Please copy out every line of the listing below in which the word "blue" appears.

_ _ _ _ _ _ _

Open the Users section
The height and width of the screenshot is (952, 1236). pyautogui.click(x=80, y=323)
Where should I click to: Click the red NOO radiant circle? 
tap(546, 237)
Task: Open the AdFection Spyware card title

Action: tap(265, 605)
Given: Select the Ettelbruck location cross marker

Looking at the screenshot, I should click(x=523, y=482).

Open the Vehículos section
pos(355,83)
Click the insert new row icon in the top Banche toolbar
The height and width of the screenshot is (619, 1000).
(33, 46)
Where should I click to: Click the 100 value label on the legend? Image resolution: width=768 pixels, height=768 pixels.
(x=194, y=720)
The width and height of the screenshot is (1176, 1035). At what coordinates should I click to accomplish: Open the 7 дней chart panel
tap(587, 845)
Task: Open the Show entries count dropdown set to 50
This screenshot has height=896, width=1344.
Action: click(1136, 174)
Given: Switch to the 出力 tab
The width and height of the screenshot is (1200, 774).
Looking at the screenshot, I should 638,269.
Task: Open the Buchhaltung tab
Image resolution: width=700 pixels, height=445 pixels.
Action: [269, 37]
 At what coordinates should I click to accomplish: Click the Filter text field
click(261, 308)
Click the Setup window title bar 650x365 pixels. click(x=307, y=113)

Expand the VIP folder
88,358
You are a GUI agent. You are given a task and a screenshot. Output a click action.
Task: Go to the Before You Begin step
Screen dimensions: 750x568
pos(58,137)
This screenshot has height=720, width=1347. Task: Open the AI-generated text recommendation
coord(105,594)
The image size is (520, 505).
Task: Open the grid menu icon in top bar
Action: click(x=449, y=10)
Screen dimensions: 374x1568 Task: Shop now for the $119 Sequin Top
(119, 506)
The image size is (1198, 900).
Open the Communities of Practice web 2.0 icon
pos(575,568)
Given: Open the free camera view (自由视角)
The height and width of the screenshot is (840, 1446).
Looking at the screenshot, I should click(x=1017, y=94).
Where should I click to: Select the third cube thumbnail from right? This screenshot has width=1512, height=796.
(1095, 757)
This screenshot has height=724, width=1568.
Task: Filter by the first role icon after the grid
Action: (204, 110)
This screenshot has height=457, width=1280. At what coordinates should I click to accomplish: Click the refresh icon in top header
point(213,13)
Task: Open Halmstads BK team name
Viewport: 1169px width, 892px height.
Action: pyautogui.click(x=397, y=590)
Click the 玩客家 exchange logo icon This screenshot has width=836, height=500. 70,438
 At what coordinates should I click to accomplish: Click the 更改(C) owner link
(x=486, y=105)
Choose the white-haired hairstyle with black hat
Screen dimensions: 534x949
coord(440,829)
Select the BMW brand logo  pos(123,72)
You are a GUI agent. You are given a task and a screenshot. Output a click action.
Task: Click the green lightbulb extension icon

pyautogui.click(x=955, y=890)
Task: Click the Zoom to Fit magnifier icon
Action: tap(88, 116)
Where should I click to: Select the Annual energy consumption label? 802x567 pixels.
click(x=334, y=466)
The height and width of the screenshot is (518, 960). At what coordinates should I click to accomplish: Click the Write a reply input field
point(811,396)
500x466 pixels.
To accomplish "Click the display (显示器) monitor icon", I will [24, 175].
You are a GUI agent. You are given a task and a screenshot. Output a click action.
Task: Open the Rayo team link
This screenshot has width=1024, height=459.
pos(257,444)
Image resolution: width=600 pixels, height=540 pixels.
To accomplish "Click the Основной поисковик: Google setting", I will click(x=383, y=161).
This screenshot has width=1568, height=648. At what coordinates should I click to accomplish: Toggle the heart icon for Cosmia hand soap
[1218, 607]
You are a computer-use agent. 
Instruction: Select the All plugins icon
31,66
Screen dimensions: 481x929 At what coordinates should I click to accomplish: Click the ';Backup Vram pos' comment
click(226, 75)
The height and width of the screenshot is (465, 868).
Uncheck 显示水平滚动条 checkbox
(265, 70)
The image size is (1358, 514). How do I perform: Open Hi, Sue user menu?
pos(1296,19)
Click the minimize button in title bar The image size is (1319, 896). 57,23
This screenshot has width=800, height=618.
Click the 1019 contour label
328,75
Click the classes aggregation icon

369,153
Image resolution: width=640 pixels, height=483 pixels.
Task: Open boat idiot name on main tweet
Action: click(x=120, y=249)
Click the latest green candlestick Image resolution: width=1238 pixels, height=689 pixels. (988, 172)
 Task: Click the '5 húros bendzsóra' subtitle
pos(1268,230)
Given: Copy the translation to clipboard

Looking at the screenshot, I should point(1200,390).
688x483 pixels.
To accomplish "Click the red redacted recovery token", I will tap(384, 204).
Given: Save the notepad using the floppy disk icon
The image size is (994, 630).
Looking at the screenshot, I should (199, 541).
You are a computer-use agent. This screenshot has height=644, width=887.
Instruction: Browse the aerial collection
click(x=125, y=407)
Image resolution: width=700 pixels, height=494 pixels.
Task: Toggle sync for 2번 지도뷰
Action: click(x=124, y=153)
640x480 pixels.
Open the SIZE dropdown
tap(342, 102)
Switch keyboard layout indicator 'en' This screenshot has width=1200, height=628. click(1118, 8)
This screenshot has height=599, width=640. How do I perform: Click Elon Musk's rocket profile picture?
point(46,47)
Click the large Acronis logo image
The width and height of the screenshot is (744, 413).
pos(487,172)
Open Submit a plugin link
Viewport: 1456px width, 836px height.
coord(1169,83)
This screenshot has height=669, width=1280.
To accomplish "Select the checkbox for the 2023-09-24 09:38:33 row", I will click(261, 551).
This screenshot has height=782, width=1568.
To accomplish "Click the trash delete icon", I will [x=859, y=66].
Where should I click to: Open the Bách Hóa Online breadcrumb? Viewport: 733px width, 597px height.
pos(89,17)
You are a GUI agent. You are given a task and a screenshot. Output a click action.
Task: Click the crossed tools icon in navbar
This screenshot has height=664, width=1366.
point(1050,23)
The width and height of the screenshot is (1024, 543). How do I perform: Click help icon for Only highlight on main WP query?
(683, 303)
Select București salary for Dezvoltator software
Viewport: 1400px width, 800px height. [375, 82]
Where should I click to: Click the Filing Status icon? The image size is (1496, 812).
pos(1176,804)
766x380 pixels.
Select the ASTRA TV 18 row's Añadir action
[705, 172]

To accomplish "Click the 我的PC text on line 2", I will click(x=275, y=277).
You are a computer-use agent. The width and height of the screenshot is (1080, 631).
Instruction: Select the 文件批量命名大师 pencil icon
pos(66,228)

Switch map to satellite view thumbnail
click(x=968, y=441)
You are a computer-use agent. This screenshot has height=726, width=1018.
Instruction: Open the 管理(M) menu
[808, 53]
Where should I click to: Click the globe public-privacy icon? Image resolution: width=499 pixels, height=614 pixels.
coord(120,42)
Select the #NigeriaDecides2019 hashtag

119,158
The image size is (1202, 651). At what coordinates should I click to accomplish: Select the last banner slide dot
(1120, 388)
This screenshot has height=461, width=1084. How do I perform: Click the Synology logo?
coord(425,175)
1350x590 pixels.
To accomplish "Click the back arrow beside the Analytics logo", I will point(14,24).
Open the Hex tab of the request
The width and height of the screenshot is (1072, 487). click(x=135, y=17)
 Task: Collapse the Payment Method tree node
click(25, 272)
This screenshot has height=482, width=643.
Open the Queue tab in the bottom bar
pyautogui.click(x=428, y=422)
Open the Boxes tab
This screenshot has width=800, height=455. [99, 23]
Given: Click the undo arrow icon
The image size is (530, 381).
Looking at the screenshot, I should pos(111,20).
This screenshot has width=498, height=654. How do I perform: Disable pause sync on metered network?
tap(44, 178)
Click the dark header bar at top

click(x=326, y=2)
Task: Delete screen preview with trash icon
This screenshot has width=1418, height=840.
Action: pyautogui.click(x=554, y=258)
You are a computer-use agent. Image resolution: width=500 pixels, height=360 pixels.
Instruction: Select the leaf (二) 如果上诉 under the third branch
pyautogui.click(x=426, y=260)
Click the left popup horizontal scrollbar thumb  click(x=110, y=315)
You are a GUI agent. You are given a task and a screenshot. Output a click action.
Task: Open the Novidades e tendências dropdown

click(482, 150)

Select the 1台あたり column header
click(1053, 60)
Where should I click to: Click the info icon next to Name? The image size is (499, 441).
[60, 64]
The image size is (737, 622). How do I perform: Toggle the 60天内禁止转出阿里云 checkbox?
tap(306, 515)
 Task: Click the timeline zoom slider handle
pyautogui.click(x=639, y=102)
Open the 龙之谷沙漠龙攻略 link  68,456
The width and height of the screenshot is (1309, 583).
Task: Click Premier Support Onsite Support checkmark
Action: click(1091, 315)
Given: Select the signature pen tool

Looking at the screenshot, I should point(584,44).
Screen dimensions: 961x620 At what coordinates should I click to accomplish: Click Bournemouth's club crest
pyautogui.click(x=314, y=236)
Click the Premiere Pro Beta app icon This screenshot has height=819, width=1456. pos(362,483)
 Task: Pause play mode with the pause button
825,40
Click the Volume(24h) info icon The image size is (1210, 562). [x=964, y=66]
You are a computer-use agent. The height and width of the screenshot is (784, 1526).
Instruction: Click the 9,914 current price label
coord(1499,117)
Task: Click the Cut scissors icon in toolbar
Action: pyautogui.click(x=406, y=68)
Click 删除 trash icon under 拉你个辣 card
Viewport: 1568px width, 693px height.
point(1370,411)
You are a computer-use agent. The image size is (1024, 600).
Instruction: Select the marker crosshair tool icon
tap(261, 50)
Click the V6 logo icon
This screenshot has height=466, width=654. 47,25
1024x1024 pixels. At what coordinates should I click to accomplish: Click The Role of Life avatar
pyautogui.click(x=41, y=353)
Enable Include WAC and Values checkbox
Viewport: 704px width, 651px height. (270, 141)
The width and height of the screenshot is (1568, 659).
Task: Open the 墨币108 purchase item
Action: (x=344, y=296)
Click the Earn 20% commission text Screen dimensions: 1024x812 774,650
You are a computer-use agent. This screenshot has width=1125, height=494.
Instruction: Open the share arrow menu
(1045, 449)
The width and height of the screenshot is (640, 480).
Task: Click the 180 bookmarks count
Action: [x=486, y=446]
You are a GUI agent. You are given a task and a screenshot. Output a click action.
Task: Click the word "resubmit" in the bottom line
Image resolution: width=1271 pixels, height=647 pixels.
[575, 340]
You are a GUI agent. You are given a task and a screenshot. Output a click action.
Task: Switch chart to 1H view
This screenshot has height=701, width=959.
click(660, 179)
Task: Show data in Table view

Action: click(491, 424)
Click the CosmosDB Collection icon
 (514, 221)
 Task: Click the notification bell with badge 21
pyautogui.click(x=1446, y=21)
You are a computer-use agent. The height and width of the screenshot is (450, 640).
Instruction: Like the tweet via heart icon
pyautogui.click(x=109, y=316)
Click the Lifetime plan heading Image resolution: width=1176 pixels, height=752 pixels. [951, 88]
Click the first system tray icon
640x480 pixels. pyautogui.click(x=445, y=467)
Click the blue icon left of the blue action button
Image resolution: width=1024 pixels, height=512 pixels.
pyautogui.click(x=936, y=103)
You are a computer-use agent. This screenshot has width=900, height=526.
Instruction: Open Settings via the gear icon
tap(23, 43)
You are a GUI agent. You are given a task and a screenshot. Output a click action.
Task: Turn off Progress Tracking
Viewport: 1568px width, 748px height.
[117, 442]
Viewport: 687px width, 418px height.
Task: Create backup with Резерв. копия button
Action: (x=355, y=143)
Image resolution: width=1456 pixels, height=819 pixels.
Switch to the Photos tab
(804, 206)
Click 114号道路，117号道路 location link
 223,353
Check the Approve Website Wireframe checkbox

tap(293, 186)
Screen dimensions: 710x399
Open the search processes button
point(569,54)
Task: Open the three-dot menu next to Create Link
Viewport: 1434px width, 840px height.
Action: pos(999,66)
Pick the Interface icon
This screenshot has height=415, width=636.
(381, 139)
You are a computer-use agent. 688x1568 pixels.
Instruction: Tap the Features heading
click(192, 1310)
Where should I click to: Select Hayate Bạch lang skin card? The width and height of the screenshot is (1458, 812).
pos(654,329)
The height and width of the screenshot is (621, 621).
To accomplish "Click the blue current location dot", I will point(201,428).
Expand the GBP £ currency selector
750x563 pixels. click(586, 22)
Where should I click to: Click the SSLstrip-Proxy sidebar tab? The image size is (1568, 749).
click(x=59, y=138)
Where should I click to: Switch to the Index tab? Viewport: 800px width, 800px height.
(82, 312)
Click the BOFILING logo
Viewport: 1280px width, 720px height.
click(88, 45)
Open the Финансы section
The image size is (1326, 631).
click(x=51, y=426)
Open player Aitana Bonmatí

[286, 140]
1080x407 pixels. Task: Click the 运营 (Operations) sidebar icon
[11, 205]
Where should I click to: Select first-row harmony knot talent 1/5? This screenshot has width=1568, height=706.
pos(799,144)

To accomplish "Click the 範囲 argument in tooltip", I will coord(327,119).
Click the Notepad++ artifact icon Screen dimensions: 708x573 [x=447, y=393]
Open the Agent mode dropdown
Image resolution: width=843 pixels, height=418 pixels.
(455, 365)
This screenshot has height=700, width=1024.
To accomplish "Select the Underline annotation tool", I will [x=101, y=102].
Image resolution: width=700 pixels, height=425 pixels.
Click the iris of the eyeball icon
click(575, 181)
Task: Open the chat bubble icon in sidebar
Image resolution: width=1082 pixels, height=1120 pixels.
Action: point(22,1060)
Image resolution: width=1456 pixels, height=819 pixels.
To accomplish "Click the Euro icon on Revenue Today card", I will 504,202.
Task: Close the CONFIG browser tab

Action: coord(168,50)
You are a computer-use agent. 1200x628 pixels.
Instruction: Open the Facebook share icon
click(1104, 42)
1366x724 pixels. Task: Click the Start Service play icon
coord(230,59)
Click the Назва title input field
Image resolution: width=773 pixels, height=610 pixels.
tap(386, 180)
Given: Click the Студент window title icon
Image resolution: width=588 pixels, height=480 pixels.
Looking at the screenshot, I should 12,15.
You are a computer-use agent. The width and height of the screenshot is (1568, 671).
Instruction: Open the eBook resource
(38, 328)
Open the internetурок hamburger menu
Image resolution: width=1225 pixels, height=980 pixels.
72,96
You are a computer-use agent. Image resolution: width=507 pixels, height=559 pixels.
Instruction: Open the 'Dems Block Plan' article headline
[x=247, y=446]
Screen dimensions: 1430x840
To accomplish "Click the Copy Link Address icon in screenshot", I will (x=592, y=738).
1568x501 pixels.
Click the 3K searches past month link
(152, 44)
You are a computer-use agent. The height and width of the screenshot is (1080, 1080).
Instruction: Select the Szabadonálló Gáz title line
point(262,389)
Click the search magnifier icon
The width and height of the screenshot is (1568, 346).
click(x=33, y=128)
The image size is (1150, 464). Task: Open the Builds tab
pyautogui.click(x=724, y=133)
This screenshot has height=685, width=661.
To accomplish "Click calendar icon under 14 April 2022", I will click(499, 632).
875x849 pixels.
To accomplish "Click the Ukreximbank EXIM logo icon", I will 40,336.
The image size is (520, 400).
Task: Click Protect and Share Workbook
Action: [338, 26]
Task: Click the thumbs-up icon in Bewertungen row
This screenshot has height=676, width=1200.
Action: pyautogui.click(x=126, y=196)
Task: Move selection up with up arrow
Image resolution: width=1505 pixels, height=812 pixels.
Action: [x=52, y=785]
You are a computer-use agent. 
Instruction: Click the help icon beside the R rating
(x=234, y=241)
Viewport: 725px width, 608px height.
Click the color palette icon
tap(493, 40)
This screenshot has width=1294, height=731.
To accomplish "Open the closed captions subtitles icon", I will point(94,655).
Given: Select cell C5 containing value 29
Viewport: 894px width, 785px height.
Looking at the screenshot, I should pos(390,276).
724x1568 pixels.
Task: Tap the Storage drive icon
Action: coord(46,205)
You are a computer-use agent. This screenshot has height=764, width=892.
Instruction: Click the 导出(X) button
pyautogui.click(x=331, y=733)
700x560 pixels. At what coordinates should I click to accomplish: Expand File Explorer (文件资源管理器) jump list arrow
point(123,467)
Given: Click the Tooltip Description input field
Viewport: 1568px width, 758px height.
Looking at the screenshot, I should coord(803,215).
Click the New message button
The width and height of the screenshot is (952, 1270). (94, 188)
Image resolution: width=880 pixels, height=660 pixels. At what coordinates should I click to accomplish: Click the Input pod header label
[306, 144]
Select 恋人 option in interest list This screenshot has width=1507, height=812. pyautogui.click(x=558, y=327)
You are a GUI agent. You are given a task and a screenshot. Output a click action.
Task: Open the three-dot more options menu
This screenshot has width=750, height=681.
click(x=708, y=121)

_ _ _ _ _ _ _

> _Solution for this task_
Click the blue icon left of the blue action button
To accomplish "Click the blue current location dot", I will point(201,428).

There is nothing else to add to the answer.